1. What is radiant floor heating?
Invented by the engineering-savvy ancient Romans, who had slaves fanning wood-burning fires under elevated marble floors, radiant floor heating is an under-the-floor heating system that conducts heat through the floor surface rather than through the air (as in conventional forced-air heating systems).
2. How does radiant floor heating work?
The two most common types of radiant-floor heating systems are electric (heat via electric wires) and hydronic (heat via hot water tubes), both of which are buried underneath the floor. Here’s how the two compare: Electric radiant-floor heating systems are easier and more affordable to install, but more expensive to operate, making them ideal for heating small areas. Hydronic systems are less expensive to operate, so they work well for large floor areas and even entire houses. The caveat is that they come with higher initial costs because they’re more complicated to install and require heated water from a boiler or a water heater. For more on the pros and cons of each system and which might be better suited to you, see Radiant Floor Heating: Electric vs. Hydronic by San Francisco contractor Jeff King of Jeff King & Co., a member of the Remodelista Architect & Designer Directory.
3. What are the pros of radiant floor heating?
Not only does radiant floor heating keep your toes warm, but it ensures that the rest of your body will be kept at a comfortable temperature as well. Waves of infrared radiation rising from the floor warm up the building mass, insuring that heat isn’t lost to surrounding surfaces. In a conventional forced-air heating system, heated air (along with dust and allergens) rises to the ceiling and drops back down as its temperature lowers, making it difficult to keep your toes warm, even if everything above your shoulders is boiling. “We experience pure warmth with radiant floor heating.

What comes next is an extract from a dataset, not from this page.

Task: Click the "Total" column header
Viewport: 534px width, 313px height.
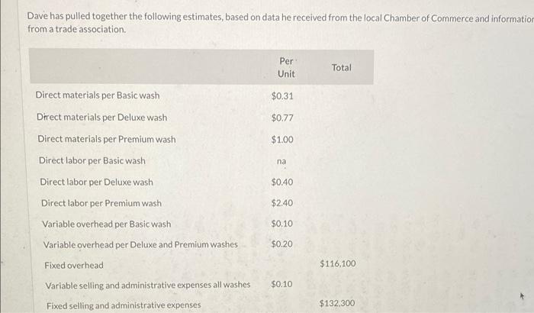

As we heat up from our feet, we stay warmer at a lower temperature,” says contractor Jeff King. Delivering heat and comfort efficiently: what’s not to love?
4. What are the cons of radiant floor heating?
A radiant-floor heating system is difficult to install after a floor is already in place, and it’s really only feasible if you’re prepared to remove your floors or are building a new house. While there are new products, such as electric radiant pads, that can be installed between the joists underneath your floor, they require access from below via a basement or crawl space. Lack of one or the other is a deal breaker.
5. Which flooring materials work best with radiant heat?
While all flooring materials can be used with heated floors, some work more effectively than others. Some general rules of thumb: Materials with thermal-conducting properties (stone, concrete, ceramic tile) conduct, transfer, and hold heat effectively while withstanding high temperatures. Solid wood floors can shrink and expand with fluctuating temperatures leaving unsightly gaps. If you’re in love with wood floors, however, an experienced wood-floor installer will be able to manage potential shrinkage. Vinyl and plastic laminate floors also come with temperature limitations, while carpets have insulating properties that potentially reduce heat flow.
Consider also, for the cold weather: Remodeling 101: Towel Warmers.
Ready to rip up your floors and install radiant floor heating? Read on in these other Remodeling 101 flooring features:
- Remodeling 101: A Guide to the Only 6 Wood Flooring Styles You Need to Know
- Remodeling 101: Painted Plywood–The Best Budget Wood Floor
- Remodeling 101: Easy Whitewashed Scandi Floors
N.B.: This post is an update; the original story ran on November 14, 2013.
You need to login or register to view and manage your bookmarks.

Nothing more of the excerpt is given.